▸ EXERCISE PROMPT
There is one span to output from the data below: the lines starting at the line with "1080x575 pixels. At" and ending at the line with "Given: Select the 50/800 specification cell". Output it exactly, ends included, nothing more.

++++++++++

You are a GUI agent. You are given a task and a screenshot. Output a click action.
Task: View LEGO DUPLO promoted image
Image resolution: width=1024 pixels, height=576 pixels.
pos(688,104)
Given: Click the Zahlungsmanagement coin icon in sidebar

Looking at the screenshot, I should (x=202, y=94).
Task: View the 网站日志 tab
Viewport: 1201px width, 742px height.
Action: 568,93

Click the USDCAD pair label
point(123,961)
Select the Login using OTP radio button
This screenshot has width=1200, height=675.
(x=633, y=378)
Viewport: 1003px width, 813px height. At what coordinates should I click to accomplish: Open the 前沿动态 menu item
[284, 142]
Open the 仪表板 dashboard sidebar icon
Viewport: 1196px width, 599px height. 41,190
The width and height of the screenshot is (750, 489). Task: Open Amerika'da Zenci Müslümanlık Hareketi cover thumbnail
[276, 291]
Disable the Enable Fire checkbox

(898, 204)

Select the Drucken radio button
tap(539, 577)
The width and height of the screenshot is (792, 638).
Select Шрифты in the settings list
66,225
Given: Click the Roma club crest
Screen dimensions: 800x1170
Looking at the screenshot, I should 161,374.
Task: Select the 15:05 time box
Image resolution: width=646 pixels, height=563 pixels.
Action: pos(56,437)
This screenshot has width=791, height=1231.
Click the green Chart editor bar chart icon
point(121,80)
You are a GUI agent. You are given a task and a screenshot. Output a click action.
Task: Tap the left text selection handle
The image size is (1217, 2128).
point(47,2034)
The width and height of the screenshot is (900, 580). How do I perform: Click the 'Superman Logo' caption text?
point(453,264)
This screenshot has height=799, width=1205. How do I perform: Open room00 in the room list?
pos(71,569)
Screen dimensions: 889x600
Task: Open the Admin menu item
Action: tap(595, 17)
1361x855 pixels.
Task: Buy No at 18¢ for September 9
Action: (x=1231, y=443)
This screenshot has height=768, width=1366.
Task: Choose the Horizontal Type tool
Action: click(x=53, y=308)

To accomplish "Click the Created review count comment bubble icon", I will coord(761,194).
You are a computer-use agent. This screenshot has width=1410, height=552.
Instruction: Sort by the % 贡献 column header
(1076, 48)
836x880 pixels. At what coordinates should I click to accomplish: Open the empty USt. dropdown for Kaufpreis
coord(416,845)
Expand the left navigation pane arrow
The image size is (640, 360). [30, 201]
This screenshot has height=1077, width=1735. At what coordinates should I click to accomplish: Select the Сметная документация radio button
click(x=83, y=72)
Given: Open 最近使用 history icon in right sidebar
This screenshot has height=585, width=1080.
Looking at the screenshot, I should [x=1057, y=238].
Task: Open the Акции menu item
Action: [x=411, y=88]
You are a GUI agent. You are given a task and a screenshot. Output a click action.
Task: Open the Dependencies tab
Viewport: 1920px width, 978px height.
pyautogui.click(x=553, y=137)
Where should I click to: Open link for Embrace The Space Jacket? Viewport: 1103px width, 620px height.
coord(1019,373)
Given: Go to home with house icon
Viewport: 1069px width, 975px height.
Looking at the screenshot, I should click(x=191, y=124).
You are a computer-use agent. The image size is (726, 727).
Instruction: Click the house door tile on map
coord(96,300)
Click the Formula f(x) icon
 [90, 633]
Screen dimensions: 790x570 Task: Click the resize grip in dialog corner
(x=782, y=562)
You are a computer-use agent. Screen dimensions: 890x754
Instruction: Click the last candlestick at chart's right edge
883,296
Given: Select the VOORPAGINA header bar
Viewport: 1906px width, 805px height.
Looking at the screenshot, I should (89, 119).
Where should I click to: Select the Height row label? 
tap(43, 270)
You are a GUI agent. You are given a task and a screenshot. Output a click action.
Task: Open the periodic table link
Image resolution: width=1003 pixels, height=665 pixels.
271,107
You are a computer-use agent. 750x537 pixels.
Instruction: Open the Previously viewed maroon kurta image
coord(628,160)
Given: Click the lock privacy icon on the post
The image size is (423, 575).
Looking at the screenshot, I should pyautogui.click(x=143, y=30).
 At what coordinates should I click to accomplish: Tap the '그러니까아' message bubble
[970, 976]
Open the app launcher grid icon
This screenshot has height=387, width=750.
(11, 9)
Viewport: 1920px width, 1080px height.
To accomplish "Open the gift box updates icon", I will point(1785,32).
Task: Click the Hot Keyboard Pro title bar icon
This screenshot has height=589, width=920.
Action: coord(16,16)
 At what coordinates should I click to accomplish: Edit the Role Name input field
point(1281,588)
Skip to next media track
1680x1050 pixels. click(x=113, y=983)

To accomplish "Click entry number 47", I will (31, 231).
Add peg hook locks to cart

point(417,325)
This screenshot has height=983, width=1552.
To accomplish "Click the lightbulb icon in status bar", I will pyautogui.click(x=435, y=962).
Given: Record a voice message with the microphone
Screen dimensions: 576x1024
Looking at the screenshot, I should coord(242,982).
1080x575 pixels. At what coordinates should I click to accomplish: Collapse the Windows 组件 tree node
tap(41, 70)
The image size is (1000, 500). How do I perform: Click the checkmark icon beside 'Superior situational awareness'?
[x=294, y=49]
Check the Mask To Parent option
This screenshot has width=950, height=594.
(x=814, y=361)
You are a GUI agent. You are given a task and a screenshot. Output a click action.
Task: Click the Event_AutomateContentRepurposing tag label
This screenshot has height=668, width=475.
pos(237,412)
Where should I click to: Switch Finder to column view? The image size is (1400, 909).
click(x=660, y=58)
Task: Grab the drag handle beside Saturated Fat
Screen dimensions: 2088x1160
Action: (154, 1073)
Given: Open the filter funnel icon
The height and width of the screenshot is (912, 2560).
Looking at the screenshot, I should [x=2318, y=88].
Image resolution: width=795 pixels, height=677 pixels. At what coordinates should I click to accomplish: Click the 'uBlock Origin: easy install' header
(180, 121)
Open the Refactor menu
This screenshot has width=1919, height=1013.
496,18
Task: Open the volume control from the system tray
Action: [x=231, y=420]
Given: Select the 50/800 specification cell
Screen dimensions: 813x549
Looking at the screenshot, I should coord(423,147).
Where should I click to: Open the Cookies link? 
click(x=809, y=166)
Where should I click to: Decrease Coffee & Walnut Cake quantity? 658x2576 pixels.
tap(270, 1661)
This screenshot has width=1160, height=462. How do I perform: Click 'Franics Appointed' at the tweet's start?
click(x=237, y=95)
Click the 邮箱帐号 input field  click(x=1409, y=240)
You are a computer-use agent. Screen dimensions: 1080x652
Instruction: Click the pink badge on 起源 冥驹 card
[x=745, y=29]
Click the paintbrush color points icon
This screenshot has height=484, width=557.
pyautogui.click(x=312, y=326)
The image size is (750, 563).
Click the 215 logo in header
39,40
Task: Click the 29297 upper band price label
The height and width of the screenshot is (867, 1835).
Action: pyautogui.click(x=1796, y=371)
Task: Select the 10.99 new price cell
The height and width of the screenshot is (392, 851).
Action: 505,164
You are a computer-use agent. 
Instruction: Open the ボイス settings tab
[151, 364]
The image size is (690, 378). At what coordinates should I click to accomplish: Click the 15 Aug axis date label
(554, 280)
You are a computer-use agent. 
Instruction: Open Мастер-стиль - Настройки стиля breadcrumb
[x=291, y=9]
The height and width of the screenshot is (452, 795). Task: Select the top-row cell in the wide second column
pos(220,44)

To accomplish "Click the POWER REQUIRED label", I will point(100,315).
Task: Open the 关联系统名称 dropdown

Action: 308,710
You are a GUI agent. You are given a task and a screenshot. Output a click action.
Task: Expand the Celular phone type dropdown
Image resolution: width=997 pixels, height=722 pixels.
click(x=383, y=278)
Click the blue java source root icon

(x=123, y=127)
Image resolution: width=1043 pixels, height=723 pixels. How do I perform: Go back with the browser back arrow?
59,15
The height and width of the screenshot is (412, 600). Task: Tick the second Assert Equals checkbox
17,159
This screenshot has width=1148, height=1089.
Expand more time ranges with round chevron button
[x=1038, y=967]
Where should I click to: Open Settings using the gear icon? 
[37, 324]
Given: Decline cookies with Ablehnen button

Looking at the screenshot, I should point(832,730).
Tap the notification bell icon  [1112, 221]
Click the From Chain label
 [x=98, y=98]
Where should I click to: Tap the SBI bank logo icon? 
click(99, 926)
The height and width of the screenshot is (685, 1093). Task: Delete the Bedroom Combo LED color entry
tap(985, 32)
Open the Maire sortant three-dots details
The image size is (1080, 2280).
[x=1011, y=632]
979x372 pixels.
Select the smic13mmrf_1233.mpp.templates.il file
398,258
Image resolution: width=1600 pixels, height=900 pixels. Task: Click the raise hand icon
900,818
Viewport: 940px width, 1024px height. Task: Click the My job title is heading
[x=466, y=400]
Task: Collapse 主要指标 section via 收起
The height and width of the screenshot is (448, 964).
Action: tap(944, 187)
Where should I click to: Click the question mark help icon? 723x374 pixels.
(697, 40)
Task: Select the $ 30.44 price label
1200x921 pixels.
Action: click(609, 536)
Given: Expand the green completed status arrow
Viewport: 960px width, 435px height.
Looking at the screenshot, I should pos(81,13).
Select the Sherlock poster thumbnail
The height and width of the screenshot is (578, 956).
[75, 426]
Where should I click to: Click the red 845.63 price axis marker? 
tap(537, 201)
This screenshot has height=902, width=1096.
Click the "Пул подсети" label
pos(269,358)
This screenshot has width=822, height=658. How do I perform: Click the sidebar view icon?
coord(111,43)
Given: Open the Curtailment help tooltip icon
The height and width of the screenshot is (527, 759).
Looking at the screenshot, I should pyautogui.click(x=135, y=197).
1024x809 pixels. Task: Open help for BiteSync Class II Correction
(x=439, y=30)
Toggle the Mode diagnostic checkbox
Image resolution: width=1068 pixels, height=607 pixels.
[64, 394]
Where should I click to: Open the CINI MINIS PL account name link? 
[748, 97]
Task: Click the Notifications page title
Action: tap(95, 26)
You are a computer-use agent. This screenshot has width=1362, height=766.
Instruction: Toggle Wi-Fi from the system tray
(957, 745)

++++++++++

▸ TASK ANSWER
1080x575 pixels. At what coordinates should I click to accomplish: Collapse the Windows 组件 tree node
tap(41, 70)
The image size is (1000, 500). How do I perform: Click the checkmark icon beside 'Superior situational awareness'?
[x=294, y=49]
Check the Mask To Parent option
This screenshot has width=950, height=594.
(x=814, y=361)
You are a GUI agent. You are given a task and a screenshot. Output a click action.
Task: Click the Event_AutomateContentRepurposing tag label
This screenshot has height=668, width=475.
pos(237,412)
Where should I click to: Switch Finder to column view? The image size is (1400, 909).
click(x=660, y=58)
Task: Grab the drag handle beside Saturated Fat
Screen dimensions: 2088x1160
Action: (154, 1073)
Given: Open the filter funnel icon
The height and width of the screenshot is (912, 2560).
Looking at the screenshot, I should [x=2318, y=88].
Image resolution: width=795 pixels, height=677 pixels. At what coordinates should I click to accomplish: Click the 'uBlock Origin: easy install' header
(180, 121)
Open the Refactor menu
This screenshot has width=1919, height=1013.
496,18
Task: Open the volume control from the system tray
Action: [x=231, y=420]
Given: Select the 50/800 specification cell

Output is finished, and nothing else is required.